**Extract:**
Florida State University researchers are part of a consortium that received a $14.7 million grant from the National Institute on Aging to work with emerging and existing technologies to promote well-being, quality of life and independence of the elderly and to provide support to the elderly. adults with cognitive impairment.
Originally funded in 1999, the Center for Research and Education in Aging and Technology Enhancement (CREATE) aims to ensure that older adults can use and realize the benefits of technology to enhance daily life. Led by Cornell University’s Weill Medical College, the consortium also includes Florida State, the University of Illinois at Urbana-Champaign and the University of Miami.
Psychology professors Walter Boot and Neil Charness, along with assistant professor of computer science Shayok Chakraborty, make up the FSU part of the team.
Boot and Charness, who is also director of the Institute for Successful Longevity, noted that across four previous versions of CREATE, the landscape of aging and technology has changed dramatically.
“The evolution of CREATE has been exciting as the center has kept pace with the rapid technological changes we’ve seen over the past 20 years,” Boot said. “Our research questions and technological solutions have changed with the potential of emerging technologies.”
Sara Czaja, professor of medical gerontology at Weill Cornell Medicine and principal investigator of CREATE, said researchers at the four universities understand the role technology can play in helping older adults.
“Technology is increasingly seen as a solution for the support needs of aging adults,” Czaja said, “and more technology products are being marketed to older people.”
Given that age is an important risk factor for cognitive disorders such as mild cognitive impairment (MCI) and Alzheimer’s disease and related dementias, CREATE V will expand its target populations to include older adults with MCI and will involve three integrated cross-site projects.
With a focus on improving cognitive health, social engagement and preventing cognitive impairment, the first study will examine how virtual reality technology can be used to support cognitive and social engagement in aging adults .
“CREATE researchers are excited about the potential of virtual reality technology,” Boot said, “because the technology is now sophisticated enough and inexpensive enough to support the implementation and delivery of immersive interventions. aimed at promoting social and cognitive engagement in older adults, including older adults at risk of social isolation.

**Dataset entries:**
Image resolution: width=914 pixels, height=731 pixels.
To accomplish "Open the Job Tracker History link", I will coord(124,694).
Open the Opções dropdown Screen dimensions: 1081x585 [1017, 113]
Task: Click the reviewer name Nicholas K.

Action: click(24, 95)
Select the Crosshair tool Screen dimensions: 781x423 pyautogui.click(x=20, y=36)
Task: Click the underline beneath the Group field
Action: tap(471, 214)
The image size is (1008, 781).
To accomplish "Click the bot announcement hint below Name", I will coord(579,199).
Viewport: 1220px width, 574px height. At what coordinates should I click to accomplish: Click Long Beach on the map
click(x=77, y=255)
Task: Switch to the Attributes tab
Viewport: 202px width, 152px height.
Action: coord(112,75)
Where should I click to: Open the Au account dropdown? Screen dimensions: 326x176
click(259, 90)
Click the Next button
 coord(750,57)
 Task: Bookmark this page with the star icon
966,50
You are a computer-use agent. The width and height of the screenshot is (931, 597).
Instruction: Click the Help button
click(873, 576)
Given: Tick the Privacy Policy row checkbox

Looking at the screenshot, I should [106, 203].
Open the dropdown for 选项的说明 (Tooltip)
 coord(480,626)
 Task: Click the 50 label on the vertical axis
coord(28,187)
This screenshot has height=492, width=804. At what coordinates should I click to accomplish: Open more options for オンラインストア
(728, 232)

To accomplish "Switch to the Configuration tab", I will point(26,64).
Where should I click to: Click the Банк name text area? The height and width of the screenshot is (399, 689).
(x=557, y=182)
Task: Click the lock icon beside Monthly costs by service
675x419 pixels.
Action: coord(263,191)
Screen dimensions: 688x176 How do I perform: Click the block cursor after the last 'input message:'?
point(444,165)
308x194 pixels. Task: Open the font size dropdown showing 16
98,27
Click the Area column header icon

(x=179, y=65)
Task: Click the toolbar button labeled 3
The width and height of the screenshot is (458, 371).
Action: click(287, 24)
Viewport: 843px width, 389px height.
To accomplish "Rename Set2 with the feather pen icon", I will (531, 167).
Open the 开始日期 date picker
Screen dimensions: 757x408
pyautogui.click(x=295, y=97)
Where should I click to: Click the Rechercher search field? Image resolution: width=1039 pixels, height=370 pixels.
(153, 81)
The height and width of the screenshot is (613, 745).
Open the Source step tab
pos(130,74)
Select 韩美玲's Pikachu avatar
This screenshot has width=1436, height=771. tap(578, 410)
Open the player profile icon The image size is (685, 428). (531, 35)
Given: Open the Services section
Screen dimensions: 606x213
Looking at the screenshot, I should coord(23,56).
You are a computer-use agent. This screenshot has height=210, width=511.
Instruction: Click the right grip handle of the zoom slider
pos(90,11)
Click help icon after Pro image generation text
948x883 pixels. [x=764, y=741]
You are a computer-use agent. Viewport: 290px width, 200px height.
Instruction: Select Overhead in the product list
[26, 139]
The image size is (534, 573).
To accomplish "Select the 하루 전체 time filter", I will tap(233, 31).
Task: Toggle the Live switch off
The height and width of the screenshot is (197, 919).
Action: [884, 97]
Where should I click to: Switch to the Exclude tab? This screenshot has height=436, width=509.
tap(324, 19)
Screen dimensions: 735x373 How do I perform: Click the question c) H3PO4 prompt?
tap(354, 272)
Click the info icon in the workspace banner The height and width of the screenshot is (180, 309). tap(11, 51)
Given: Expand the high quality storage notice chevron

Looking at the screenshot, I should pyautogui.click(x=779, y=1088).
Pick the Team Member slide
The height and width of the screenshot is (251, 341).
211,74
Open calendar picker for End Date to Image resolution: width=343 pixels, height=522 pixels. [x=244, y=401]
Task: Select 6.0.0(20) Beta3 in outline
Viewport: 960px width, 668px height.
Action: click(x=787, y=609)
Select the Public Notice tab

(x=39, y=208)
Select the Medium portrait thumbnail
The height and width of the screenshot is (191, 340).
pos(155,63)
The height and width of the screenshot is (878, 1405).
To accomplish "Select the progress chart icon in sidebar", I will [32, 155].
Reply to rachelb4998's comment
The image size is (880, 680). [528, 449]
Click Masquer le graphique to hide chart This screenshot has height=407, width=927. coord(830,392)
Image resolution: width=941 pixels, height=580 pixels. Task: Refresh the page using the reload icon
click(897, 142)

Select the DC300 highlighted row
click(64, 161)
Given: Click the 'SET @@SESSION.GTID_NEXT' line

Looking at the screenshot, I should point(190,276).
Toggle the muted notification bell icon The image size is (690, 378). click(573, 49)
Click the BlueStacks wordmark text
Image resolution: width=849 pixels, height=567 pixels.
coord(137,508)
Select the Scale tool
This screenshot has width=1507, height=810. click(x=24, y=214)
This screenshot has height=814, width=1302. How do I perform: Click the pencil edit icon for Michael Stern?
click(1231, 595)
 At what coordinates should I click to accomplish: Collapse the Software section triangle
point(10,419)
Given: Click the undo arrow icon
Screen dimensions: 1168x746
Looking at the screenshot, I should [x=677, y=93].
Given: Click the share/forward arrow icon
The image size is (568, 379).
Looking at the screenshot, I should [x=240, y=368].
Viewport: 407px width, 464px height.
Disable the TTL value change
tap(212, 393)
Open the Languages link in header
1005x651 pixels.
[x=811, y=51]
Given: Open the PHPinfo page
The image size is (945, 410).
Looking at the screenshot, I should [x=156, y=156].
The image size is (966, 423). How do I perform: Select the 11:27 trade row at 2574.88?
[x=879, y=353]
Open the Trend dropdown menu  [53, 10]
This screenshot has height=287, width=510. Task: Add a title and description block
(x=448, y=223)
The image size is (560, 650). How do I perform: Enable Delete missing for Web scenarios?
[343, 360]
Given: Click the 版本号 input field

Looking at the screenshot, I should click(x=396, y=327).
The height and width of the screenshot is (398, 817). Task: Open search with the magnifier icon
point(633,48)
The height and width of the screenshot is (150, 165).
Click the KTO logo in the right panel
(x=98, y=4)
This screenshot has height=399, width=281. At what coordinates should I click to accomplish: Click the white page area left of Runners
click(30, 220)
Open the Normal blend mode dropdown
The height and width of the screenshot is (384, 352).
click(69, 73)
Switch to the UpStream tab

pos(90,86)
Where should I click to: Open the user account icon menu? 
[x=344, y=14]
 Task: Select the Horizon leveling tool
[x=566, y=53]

**Exercise:**
Extend the article on the CREATE aging-and-technology grant, picking up right after its final sentence.

**Reply to the task:**
The second CREATE V project will focus on supporting adults with MCI, using innovative technologies to assess subsequent cognitive decline, such as conversion to Alzheimer’s disease or related dementias. The research team will collaborate with the IBM Watson Research Center to develop a speech analysis software support tool that will engage older people in storytelling. The purpose of the tool will be to help detect changes in cognitive status.
“At CREATE’s FSU site, we have strong expertise in machine learning and artificial intelligence that will aid in the development of technology systems that will learn and adapt to the user to facilitate technology interactions, especially for older adults facing to cognitive challenges,” says Chakraborty.
The third research project will focus on developing digital assistive tools to help older adults with cognitive impairment manage healthcare tasks, such as Medicare/Medicaid enrollment.
The three large-scale research projects will be conducted at sites in New York, Florida and Illinois to collect data on a variety of characteristics of a diverse population of older adults. CREATE V will also include an expanded pilot research program to support new researchers.
“We are thrilled to have the support of the National Institute on Aging to co-develop innovative technology solutions with the help of aging people in our community,” Charness said. “Our goal is to improve well-being and social connections with well-designed technological solutions.”
To amplify the collective understanding of aging adults and technological interactions, researchers plan to widely disseminate CREATE V results, protocols, and tools to a global audience, including the research, business, and design communities.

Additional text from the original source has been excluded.